Early in the movie Mary (Keisha Castle-Hughes - unbelievably good in "Whale Rider" and certainly deserving of her Best Actress nomination for that film) works in Nazareth while trying to get by. Not long after, she's visited in a field by the angel Gabriel (Alexander Siddig), who informs her that she's been chosen to carry the son of God. Although the actual birth is worrying, Mary also finds the prospect of having to explain this pregnancy - especially when she wasn't supposed to be intimate with Joseph at the time - to the rest of the village a tad difficult prospect. However, the unlikely pregnancy of an older relative (Shohreh Agdashloo) and Joseph's understanding save Mary. The remainder of the film focuses on the journey of Mary and Joseph to Bethlehem and the birth of Christ.
"The Nativity Story" isn't going for an old-fashioned epic feel, keeping the running time under a couple of hours and keeping the visual focus on the characters instead of going for the sense of scope. The $35M production seems to get the look and feel of the time and place accurately, as well, thanks to strong production design work by Stefano Maria Ortolani ("Mission: Impossible III", "Gangs of New York", "Exorcism: The Beginning".) Hardwicke also brings along cinematographer Elliott Davis, who's been the cinematographer for both of Hardwicke's other directorial efforts.
That said, the film does have some issues, including the fact that the majority of the film seems a little too delicately handled, as if the production wanted to not possibly offend anyone in the very slightest. While I'm not advocating any sort of departure from the story, everyone involved seems so focused on presenting the story in as straightforward a manner as possible that it results in the movie seeming dry and sometimes bland. Given the sort of wild-eyed intensity Hardwicke produced in the uneven "Thirteen", one would think that she would give the film more passion than there is here. Overall, the film could have been directed by anyone, and the chosing of Hardwicke as director still seems questionable as the credits roll.
The performances are passable and somewhat inconsistent. Castle-Hughes, whose performance in "Whale Rider" still ranks as one of my favorites of the past five years, gives a performance here that often seems surprisingly flat. On the other end of the scale, Hinds goes a bit over-the-top as King Harrod. The majority of the cast underplays too much, though. Overall, "Navity Story" will likely satisfy those seeking a wholesome (although it wouldn't be for the youngest viewers) tale. However, the picture's average performances and low-key feel keeps it from being more memorable.

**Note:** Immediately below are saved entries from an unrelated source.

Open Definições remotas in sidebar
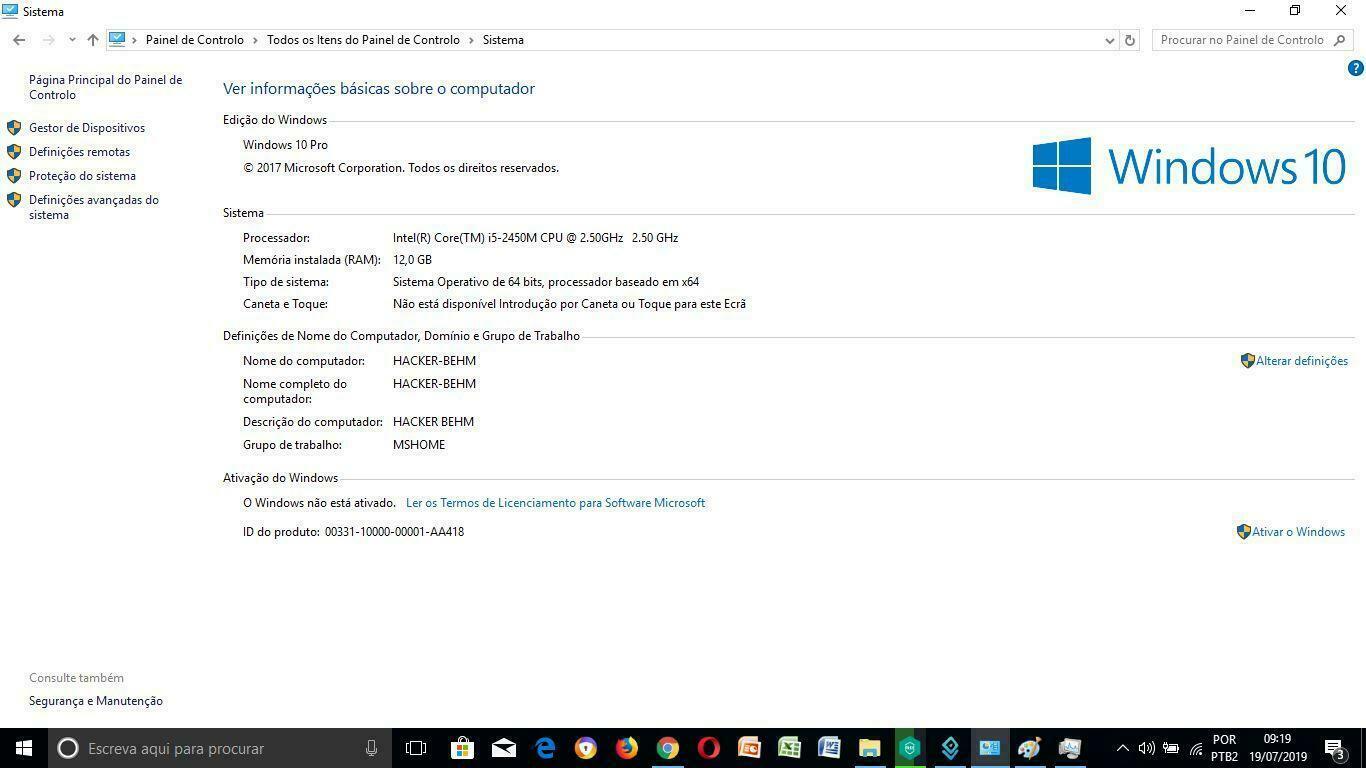Viewport: 1366px width, 768px height. 79,152
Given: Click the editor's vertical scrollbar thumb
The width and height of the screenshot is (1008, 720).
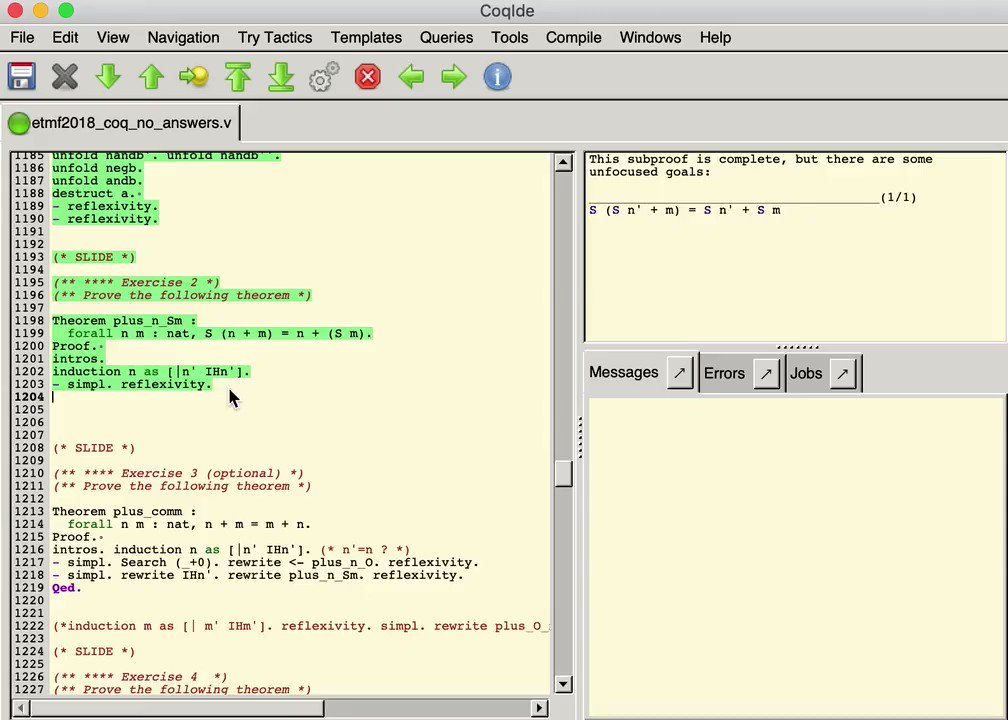Looking at the screenshot, I should (563, 474).
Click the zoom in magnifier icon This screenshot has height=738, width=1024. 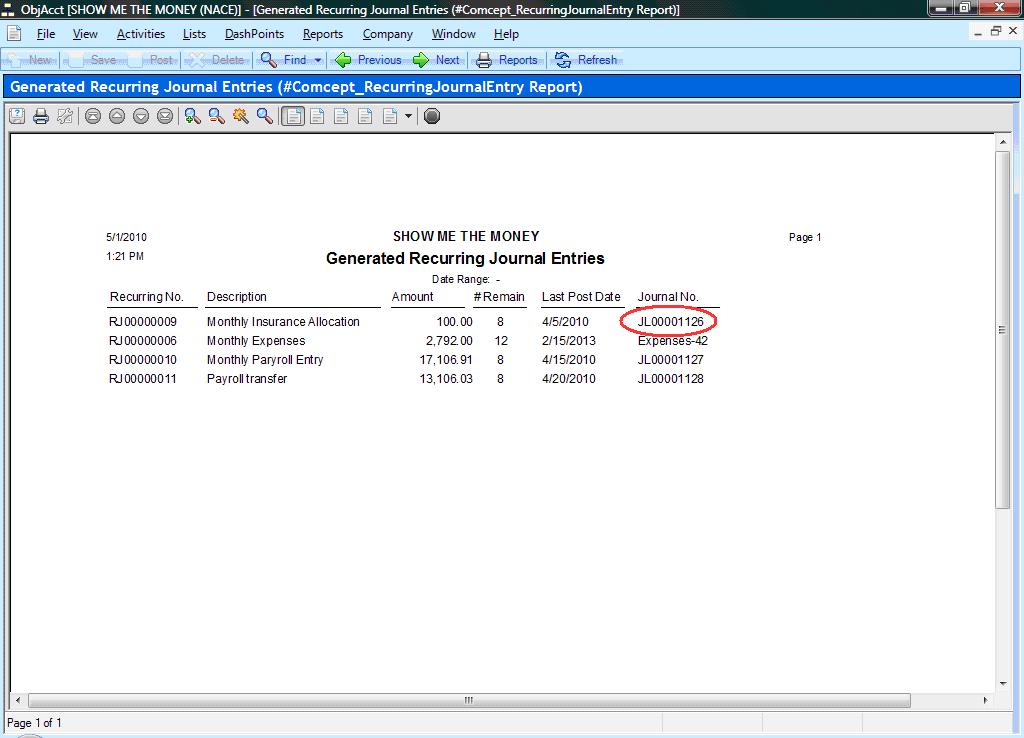click(x=193, y=116)
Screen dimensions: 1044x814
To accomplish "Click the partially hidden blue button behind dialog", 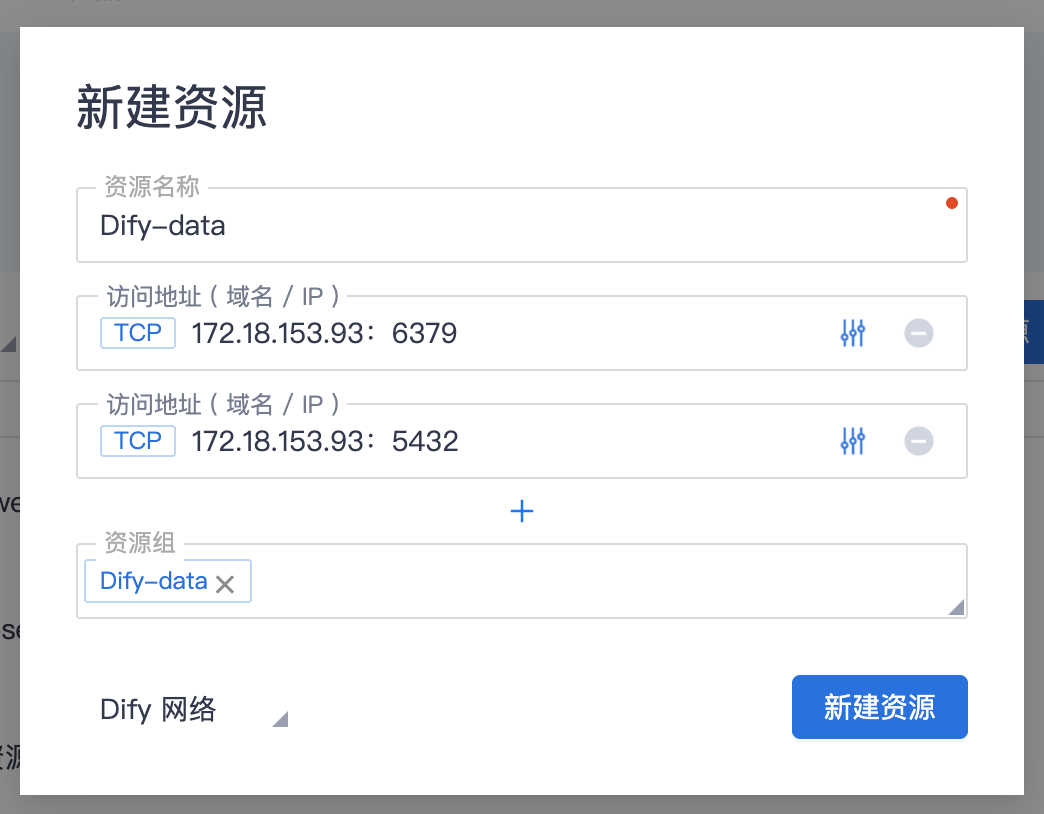I will click(x=1033, y=332).
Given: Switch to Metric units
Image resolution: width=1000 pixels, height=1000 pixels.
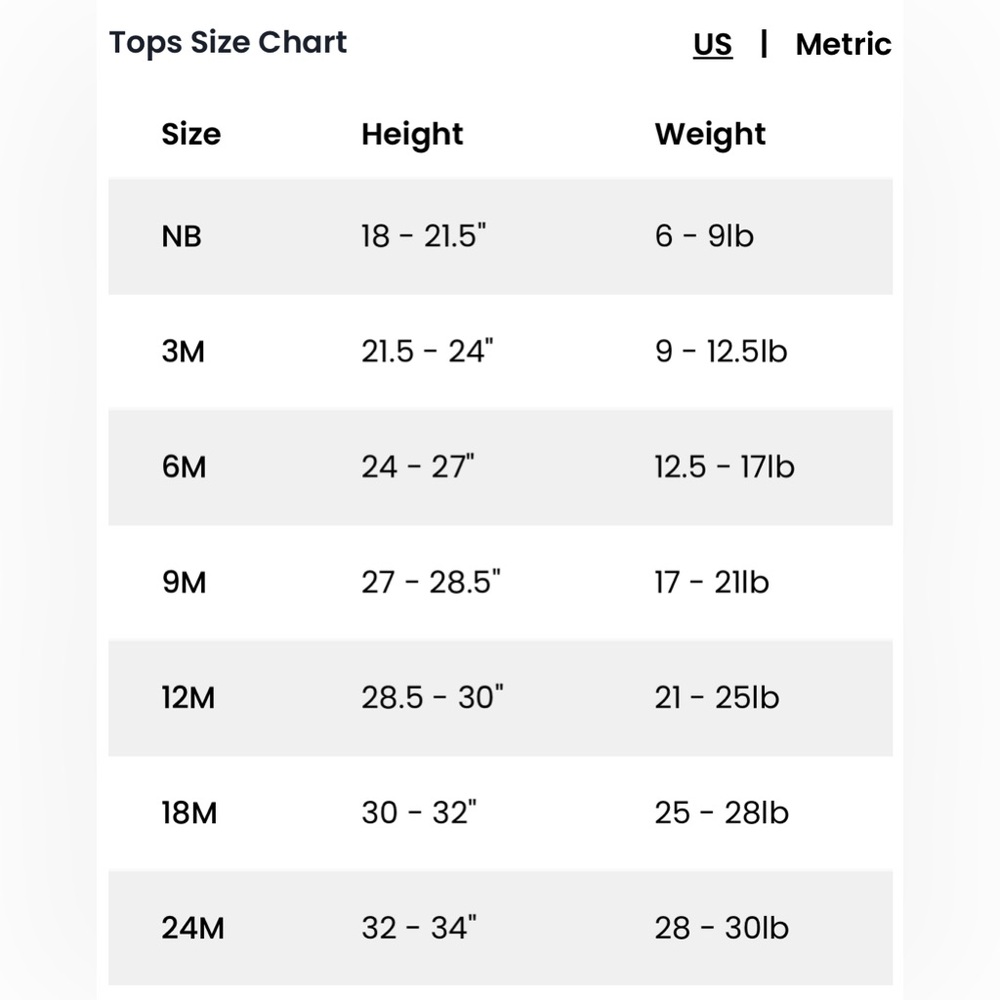Looking at the screenshot, I should 843,45.
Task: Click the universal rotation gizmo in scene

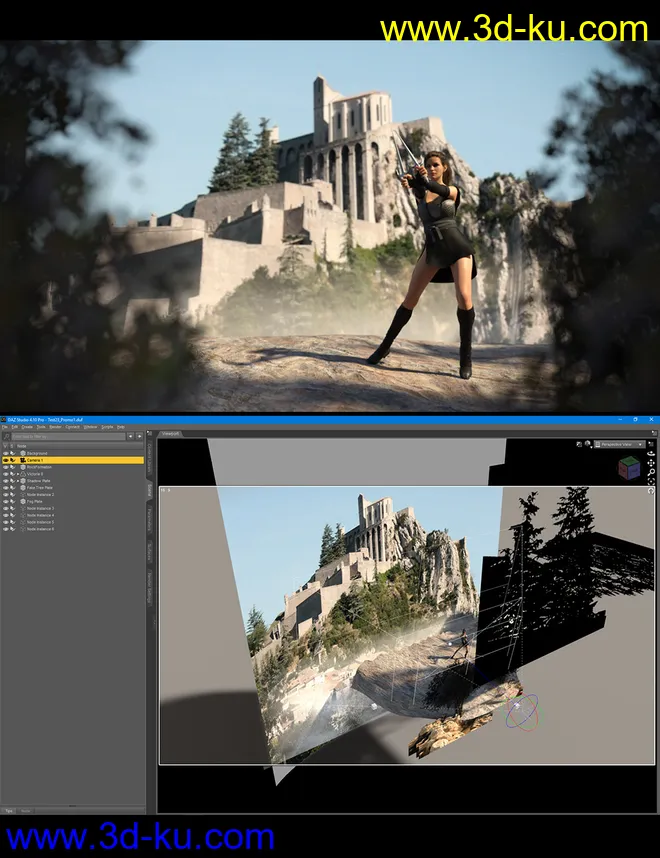Action: pyautogui.click(x=521, y=712)
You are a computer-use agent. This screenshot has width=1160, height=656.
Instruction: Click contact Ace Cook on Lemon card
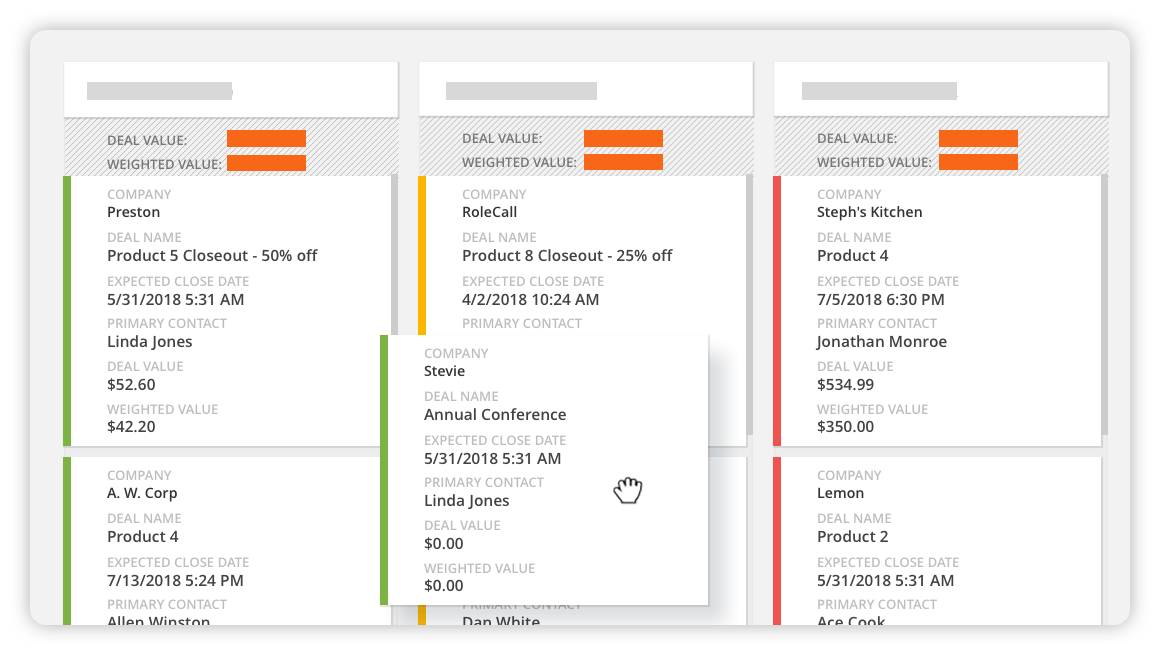[x=851, y=621]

VIDEO: "The Nativity Story" is presented by New Line in 2.35:1 anamorphic widescreen. This is an acceptable presentation, but not up to the studio's usual efforts. Sharpness and detail are reasonably good throughout; while the picture never appears crystal clear, it also never looked soft, either.
Problems include some visible edge enhancement in several scenes, which does prove to be a bit distracting. Otherwise, the picture looked clean, with no print flaws or artifacting. Colors remained subdued throughout, but appeared accurately presented. A pan & scan 1.33:1 edition of the movie is also included here, and can be accessed via the main menu (both editions are housed on the same side of the dual-layer disc.)
SOUND: The film's Dolby Digital 5.1 soundtrack mainly highlighted Mychael Danna's enjoyable score. Some minor sound effects were spread across the front speakers, but the surrounds were not given much to do here, understandably. The score sounded impressively rich and detailed, coming through with excellent warmth and clarity. Dialogue also seemed clean and clear, with no distortion or other issues.
EXTRAS: All we get are the teaser and theatrical trailers.
Final Thoughts: Overall, "Navity Story" will likely satisfy those seeking a wholesome (although it wouldn't be for the youngest viewers) tale. However, the picture's average performances and low-key feel keeps it from being a memorable retelling of the story. The DVD presentation offers adequate video quality, fine audio and very limited extras. Rent it.